Por Humberto Pinho da Silva
Passava nesse domingo, de céu lavado, pela antiga Praça Nova, hoje da liberdade, quando deparei com Silvério recostado, nas grades férreas, do extinto Banco Ultramarino.
Acerquei-me com a mão direita esticada, e disse-lhe:
– “Dá cá um abraço, meu velho! O que é feito de ti? Há séculos que não te vejo!…” Empertigou-se. Olhou-me com olhos apagados, sem brilho, de ombros descaídos, e confessou-me:
– ” Ando com uma neura, que não te digo. Estou triste, como a noite. Tu sabes o que me aconteceu? Não sabes; mas eu te conto: meu filho andava atrapalhado. Ganha pouco, e a senhoria queria-lhe aumentar o aluguer. Tive pena do rapaz. Como sabes sempre fui poupado – até fome passei! – Amealhei dinheirinho para a velhice. Ao vê-lo em dificuldades, resolvi pegar no que tinha e dei-lho, para comprar a casinha. Não calculas o que me custou ficar a zero. Mas ele merecia…”
Silvério fez curto silêncio. Depois continuou:
– “Digo: merecia…Tu sabes o que o malandro me fez? Apanhou-me o dinheiro. Comprou a casinha, e ainda me disse que, se pudesse me daria algum, todos os meses. Não quis, mas fiquei grato pelo gesto de amizade e gratidão. Pois agora desmudou-se: se antes era paizinho para aqui, paizinho para ali, agora mal fala comigo. Ainda a semana passada o fui visitar, Julgas que me deu atenção? Qual quê! Estava trombudo… Fugia de mim, como o diabo da cruz. Tive ai impressão que me queria ver-me pelas costas.”

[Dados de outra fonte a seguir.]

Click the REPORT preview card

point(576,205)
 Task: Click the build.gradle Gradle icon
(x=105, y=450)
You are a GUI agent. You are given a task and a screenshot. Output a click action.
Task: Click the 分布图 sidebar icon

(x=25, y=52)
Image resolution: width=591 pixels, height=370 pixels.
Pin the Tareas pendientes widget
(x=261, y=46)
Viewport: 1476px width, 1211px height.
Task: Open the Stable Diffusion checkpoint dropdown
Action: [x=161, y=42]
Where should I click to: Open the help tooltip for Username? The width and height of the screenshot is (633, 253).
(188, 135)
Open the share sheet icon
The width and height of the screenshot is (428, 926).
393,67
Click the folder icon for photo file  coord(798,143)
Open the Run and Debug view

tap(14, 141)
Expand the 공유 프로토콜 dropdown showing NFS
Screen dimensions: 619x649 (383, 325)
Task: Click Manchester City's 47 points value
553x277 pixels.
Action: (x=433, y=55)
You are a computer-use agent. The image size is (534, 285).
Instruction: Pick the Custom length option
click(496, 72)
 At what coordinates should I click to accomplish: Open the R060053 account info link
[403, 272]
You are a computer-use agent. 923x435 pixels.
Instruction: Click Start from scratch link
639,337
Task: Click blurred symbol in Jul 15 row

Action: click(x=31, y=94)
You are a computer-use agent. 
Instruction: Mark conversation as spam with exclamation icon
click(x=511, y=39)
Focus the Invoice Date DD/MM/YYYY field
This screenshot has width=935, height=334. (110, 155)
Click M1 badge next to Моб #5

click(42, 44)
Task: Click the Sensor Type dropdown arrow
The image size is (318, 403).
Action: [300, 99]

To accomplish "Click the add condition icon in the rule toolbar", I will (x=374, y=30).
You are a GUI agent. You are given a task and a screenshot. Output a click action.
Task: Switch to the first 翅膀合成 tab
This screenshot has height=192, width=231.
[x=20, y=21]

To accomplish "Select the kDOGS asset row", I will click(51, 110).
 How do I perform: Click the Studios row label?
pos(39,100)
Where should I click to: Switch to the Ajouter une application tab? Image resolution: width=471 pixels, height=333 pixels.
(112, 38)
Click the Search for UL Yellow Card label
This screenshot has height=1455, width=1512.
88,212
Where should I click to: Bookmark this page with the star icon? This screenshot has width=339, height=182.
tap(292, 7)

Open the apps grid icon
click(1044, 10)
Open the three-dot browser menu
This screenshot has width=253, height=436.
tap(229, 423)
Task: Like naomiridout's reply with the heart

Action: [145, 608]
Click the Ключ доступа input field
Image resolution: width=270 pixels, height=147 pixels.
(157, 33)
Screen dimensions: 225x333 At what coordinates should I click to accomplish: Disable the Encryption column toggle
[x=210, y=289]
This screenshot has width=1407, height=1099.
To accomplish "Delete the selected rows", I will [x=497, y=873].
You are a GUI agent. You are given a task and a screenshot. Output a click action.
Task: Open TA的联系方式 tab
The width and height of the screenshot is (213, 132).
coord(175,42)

Respondi-lhe, animando-o, ao vê-lo assim angustiado:
– ” Isso deve ser impressão tua…”
-” Não é ” – retrucou com os olhos aguados – “Ainda dizem que devemos auxiliar os filhos…Por bem-fazer, mal haver… Tudo me parece negro. Ando triste. Muito triste… Quem me mandou dar o que tinha? Agora nem dinheiro tenho para entrar num lar… e perdi a amizade do Zé!… Está servido…”
Depois de o estreitar compungido contra o peito, com forte abraço, despedi-me do antigo companheiro com o coração apertado e mágoa infinita.
Na realidade, muitos ao verem-se servidos, esquecem-se dos pais, avós e amigos, que tudo fizeram para os ver felizes.
Silvério deu, como a viúva do Evangelho, o que lhe era necessário para velhice sossegada e confortável. Agora está pobre, abandonado por todos, até pelo filho, que pensava que o amava ternamente.
Quantos Silvérios haverão por esse mundo fora?!